Looks OK to me... What happens when you plug those things into the Lagrangian?

$(\frac{d \vec{\tilde{r}}}{dt})^2$ should be at least something like $\vec{\dot{r}}^2(1+4g(\vec{a}\cdot \vec{r}))$

But i can´t get it into this form, especially the underbraced part of it makes me think there´s sth. wrong...

Fragezeichen said:
$(\frac{d \vec{\tilde{r}}}{dt})^2$ should be at least something like $\vec{\dot{r}}^2(1+4g(\vec{a}\cdot \vec{r}))$

But i can´t get it into this form, especially the underbraced part of it makes me think there´s sth. wrong...

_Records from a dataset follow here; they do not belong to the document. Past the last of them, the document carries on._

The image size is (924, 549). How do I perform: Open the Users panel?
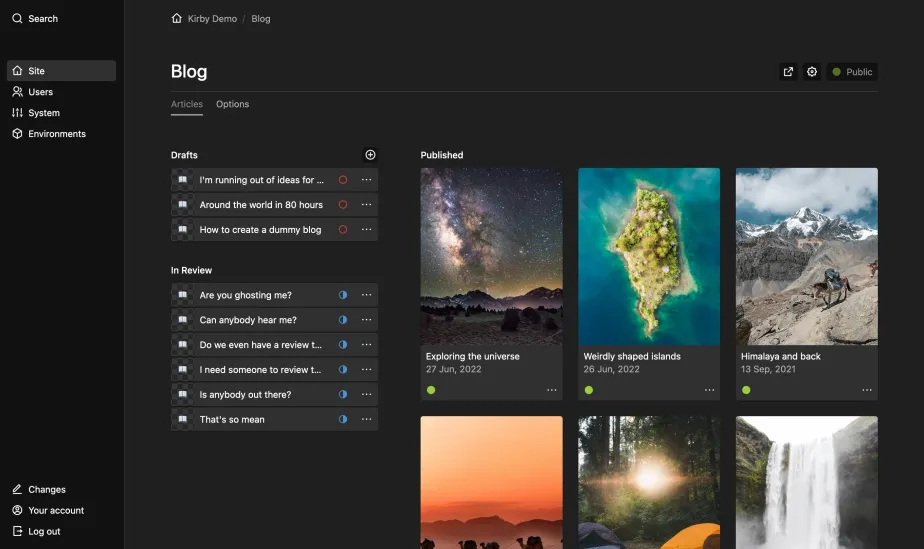[40, 92]
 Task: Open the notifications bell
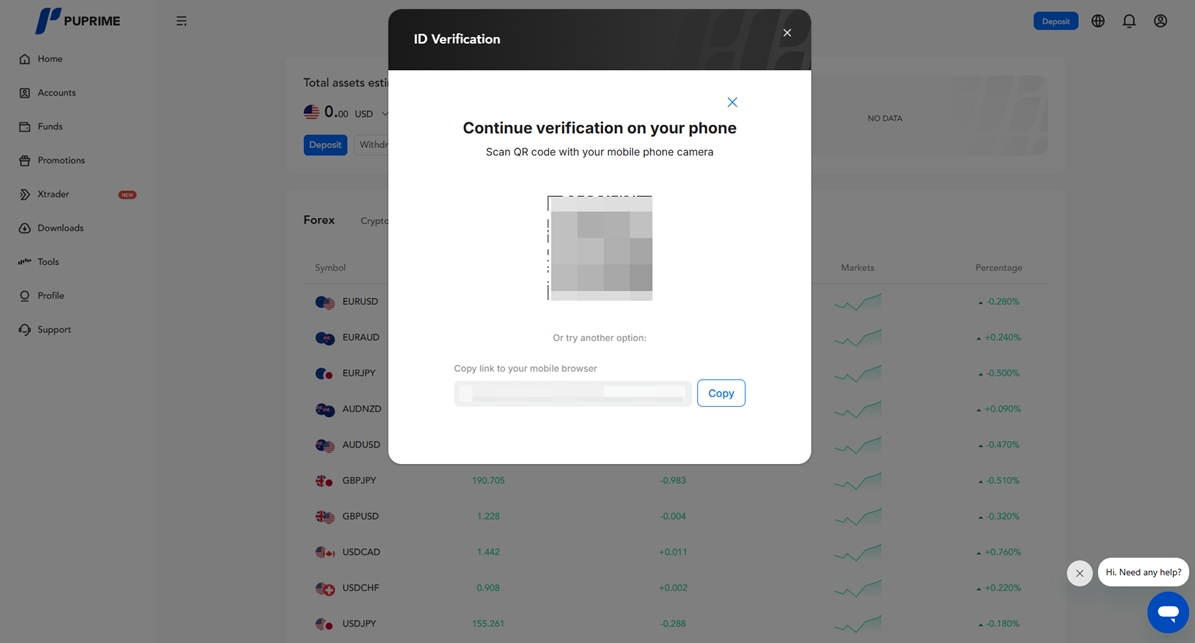pyautogui.click(x=1129, y=21)
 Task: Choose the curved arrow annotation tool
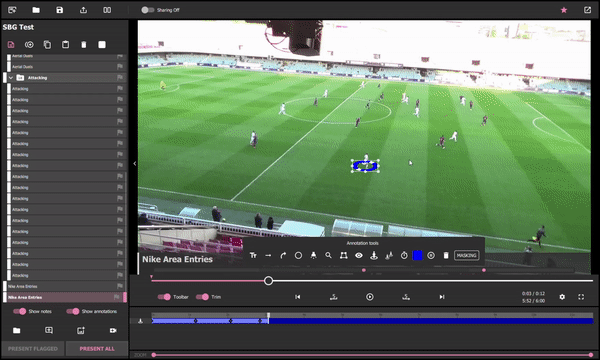(x=283, y=255)
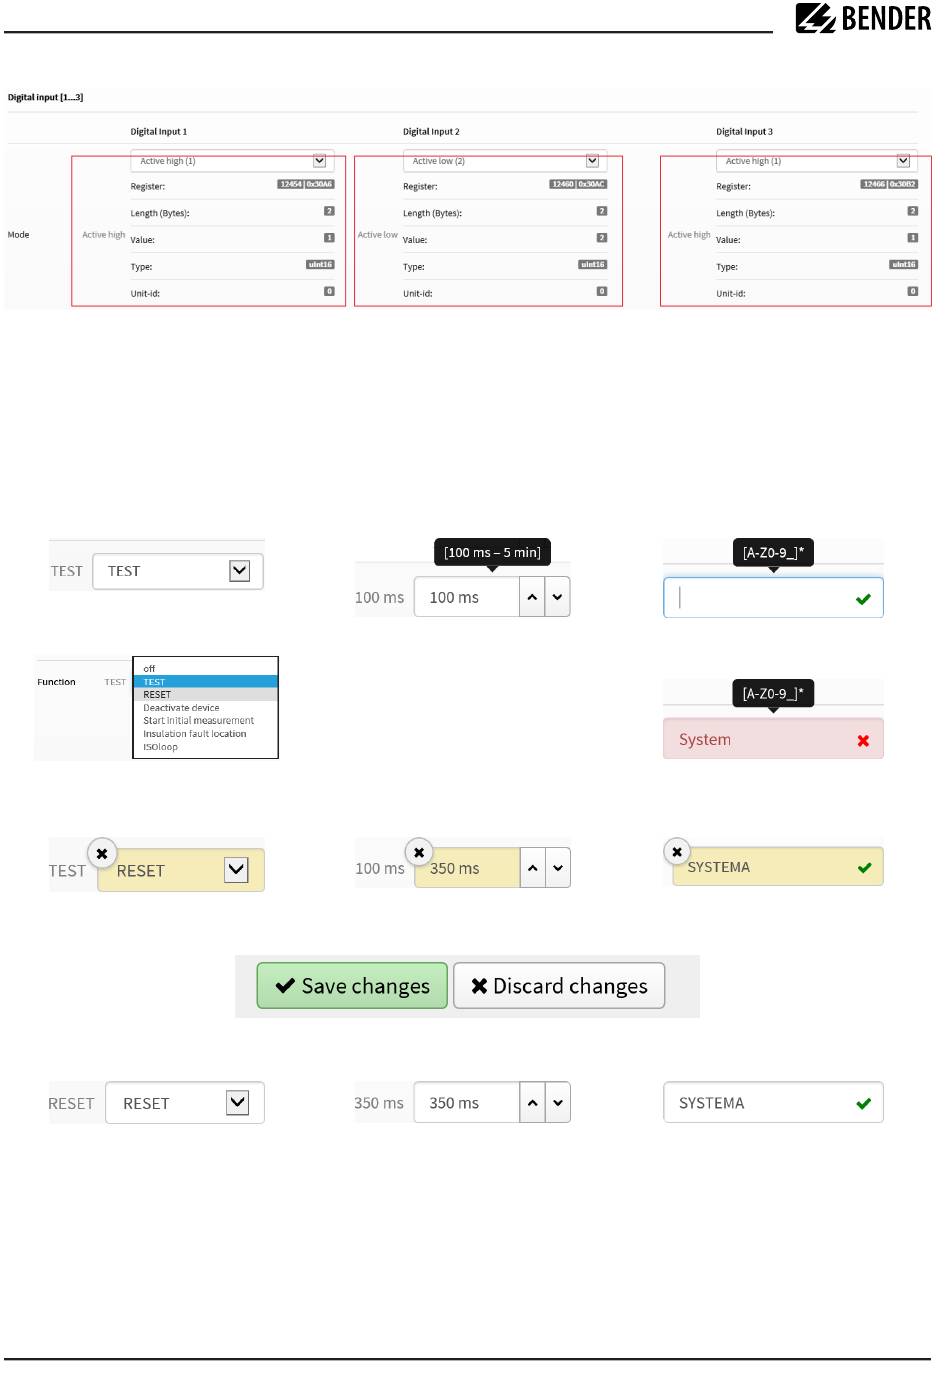Screen dimensions: 950x1392
Task: Click the discard X badge on 350 ms field
Action: coord(419,852)
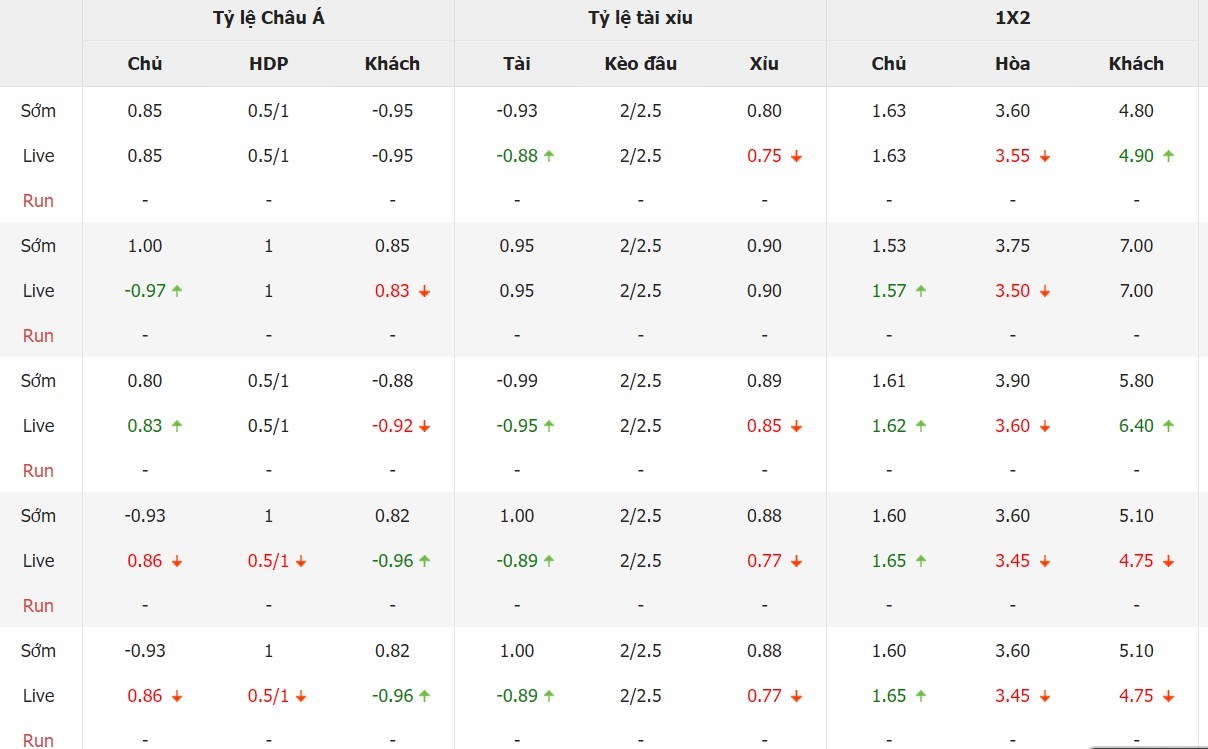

Yeah that's what you get.. It's not terribly difficult to see either... Two of the cross terms vanish because they are proportional to a2. Then two of the terms proportional to a are equal with opposite signs so they cancel, and you're left with exactly what you were looking for

Seems like i do the same mistake every time i try it...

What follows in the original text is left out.